Other dramatic entries directed by women include Liz W. Garcia's "The Lifeguard," starring Kristen Bell as a lifeguard who enters a risky relationship with a teen; Stacie Passon's "Concussion," a midlife-crisis tale starring Robin Weigert; Francesca Gregorini's "Emanuel and the Truth About Fishes," with Jessica Biel and Kaya Scodelario in the story of a troubled teen; and Jerusha Hess' "Austenland," featuring Keri Russell as a woman searching for her own Jane Austen-style perfect man.
Sarah Polley has been coming to Sundance with short films and features since 2000 and has seen a steady rise in the presence of women.
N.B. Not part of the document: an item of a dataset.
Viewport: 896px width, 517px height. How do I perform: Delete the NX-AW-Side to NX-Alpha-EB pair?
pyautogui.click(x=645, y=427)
"I feel like there's been a seismic shift since I had my first short film at Sundance when I was 20 and now going back today at 34," said Polley, who returns this time with "Stories We Tell," a documentary examining the secret life of her late mother — and just who Polley's real father is. "My first time at Sundance, I spent the whole time just trying to find other female filmmakers. Now you see there's been huge progress."
This year's lineup is not an all-out celebration, though, as women continue to worry about career longevity and whether they can extend their gains in low-budget independent films to big-money Hollywood productions — work that goes predominantly to men.
Equal time at Sundance today does not necessarily mean those women will have a smoother time finding backers for future films, said Cathy Schulman, president of Women in Film, which promotes work by female filmmakers.
"One would hope that those women would go on to get agents and representation and be put up for jobs to lead to their next movie," Schulman said. "My guess is it won't be that simple."
The Sundance lineup bears out that guess. Only three of 18 entries were directed by women in the festival's dramatic premieres section, which tend to feature higher-profile casts and more-established filmmakers. One of those is a six-hour TV series co-directed by Jane Campion, one of only four women ever nominated for best director at the Academy Awards, for 1993's "The Piano."
Women have been doing well for years in Sundance's short-film programs and documentary lineups. Like the U.S. dramatic competition, the U.S. documentary competition is an even split, with half of the 16 films directed or co-directed by women.
Yet the premiere section is a sign that women still are a long way from equal opportunity in higher-end independent filmmaking. And when it comes to studio films, only a handful of women have made steady inroads as directors.
"Someone was joking with me, 'oh, you've had four films at Sundance.' But is anybody going to hire me to do a Hollywood movie?" said Lucy Walker, a documentary filmmaker whose dangers-of-snowboarding chronicle "The Crash Reel" premieres at the festival.
Walker has a dramatic film in the works and wonders about the prospects for her and other women in Hollywood, where movie budgets dwarf the shoestring financing with which indie directors often have to make do.
"Who is going to be promoted to get the next film and get to have a full career and get paid?" Walker said. "This next generation of women, I really hope that a lot of them will be."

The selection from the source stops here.